Objectives: This study aimed to compare the clinical characteristics and prognosis of Waldeyer ring extranodal nasal-type natural killer (NK)/T-cell lymphoma (WR-NKTCL) and Waldeyer ring diffuse large B-cell lymphoma (WR-DLBCL).
Methods: Consecutive diagnoses of 122 WR-DLBCL and 44 WR-NKTCL patients, receiving mainly primary radiotherapy in early-stage WR-NKTCL and primary chemotherapy in early-stage WR-DLBCL, were reviewed.

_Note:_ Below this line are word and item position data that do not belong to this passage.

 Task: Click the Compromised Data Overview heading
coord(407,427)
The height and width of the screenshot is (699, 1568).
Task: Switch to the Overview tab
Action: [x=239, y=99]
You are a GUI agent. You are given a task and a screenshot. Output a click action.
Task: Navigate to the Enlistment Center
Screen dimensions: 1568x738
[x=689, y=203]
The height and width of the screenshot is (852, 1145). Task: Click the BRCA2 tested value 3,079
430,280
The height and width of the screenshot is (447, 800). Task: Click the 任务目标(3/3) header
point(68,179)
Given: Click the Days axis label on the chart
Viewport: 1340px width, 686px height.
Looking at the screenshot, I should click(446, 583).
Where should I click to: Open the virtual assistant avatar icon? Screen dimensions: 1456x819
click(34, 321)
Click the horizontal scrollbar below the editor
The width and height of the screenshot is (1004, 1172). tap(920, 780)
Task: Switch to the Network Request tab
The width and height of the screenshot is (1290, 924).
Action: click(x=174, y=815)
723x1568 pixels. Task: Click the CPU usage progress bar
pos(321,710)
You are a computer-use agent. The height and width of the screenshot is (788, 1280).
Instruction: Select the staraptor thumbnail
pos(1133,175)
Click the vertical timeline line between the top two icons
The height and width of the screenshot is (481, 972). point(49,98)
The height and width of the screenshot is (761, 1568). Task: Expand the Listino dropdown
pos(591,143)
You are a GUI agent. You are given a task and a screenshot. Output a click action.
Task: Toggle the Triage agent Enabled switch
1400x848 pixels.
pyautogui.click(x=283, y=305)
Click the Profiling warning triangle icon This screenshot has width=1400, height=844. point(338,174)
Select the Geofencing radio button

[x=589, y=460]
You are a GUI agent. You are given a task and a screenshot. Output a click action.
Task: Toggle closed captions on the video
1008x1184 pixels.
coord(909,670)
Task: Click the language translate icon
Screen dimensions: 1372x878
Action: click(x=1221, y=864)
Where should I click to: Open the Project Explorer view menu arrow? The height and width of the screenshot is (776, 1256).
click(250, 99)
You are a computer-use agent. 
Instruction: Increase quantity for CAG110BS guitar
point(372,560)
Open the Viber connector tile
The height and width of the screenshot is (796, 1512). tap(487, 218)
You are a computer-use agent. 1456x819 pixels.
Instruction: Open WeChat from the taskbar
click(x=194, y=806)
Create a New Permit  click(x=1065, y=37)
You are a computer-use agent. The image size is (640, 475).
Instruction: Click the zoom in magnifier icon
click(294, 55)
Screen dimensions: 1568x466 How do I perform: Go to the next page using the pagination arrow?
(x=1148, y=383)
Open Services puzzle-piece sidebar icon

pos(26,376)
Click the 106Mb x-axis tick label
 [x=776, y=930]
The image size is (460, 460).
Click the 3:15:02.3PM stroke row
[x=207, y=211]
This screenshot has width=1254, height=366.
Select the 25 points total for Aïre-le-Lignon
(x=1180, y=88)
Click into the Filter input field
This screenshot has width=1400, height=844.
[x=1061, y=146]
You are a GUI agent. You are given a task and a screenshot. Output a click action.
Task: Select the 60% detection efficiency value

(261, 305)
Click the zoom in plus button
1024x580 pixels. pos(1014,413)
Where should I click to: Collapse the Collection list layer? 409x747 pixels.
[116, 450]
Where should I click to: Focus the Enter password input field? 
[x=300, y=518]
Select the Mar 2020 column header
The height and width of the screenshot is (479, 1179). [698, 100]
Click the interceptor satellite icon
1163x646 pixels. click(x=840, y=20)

Results: WR-NKTCL occurred predominately in young males, as nasopharyngeal stage I disease with B-symptoms, extranodal dissemination, and involving adjacent structures. WR-DLBCL was mainly stage II tonsillar disease with regional lymph node involvement. The 5-year overall survival (OS) and progression-free survival (PFS) rates were 74% and 67% in WR-DLBCL, respectively, and 68% (P=0.468) and 59% (P=0.303) in WR-NKTCL. In stages I and II disease, WR-DLBCL 5-year OS and PFS were 79% and 76% compared with 72% (P=0.273) and 62% (P=0.117) in WR-NKTCL. In stage I disease, WR-DLBCL 5-year OS and PFS were 81% and 81%, compared with 76% (P=0.394) and 63% (P=0.236) in WR-NKTCL. In addition, the prognostic factors and failure patterns in WR-DLBCL and WR-NKTCL differed substantially.
Conclusions: These results indicate that remarkable clinical disparities exist between WR-DLBCL and WR-NKTCL; however, different treatment strategies for each can result in similarly favorable prognoses.